» **Exercise**
Answer these from the text about William Messing:
(a) In what year and at which university did Messing receive his doctorate?
(b) Where is he currently a professor?
(c) Who introduced p-divisible groups, and in which decade?

» **Text block**
•••••
William Messing is an American mathematician who works in the field of arithmetic algebraic geometry.

Messing received his doctorate in 1971 at Princeton University under the supervisions of Alexander Grothendieck (and Nicholas Katz) with his thesis entitled The Crystals Associated to Barsotti–Tate Groups: With Applications to Abelian Schemes. In 1972, he was a C.L.E. Moore instructor at Massachusetts Institute of Technology. He is currently a professor at the University of Minnesota (Minneapolis).

In his thesis, Messing elaborated on Grothendieck's 1970 lecture at the International Congress of Mathematicians in Nice on p-divisible groups (Barsotti–Tate groups) that are important in algebraic geometry in prime characteristic, which were introduced in the 1950s by Dieudonné in his study of Lie algebras over fields of finite characteristic. Messing worked together with Pierre Berthelot, Barry Mazur and Aise Johan de Jong.
•••••
» **Information supplied**
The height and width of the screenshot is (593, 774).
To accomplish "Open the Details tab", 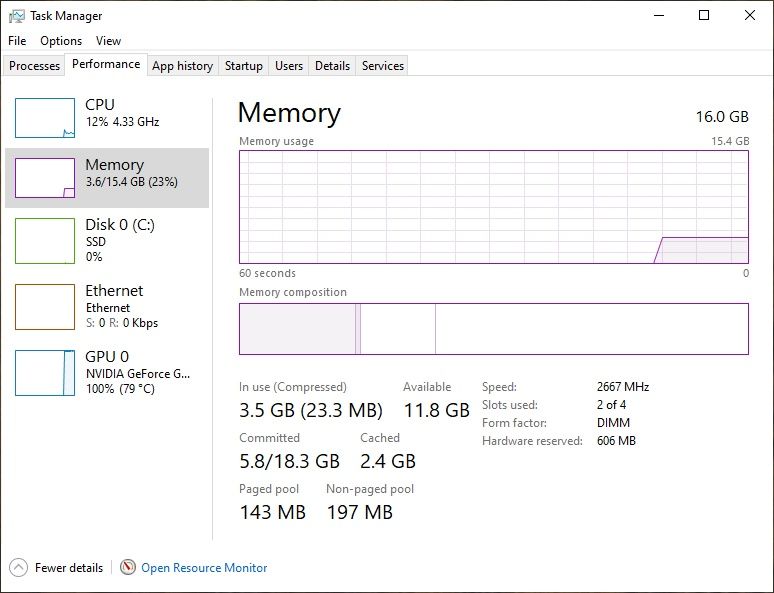I will [x=332, y=66].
•••••
» **Task result**
(a) 1971, at Princeton University
(b) The University of Minnesota (Minneapolis)
(c) Dieudonné, in the 1950s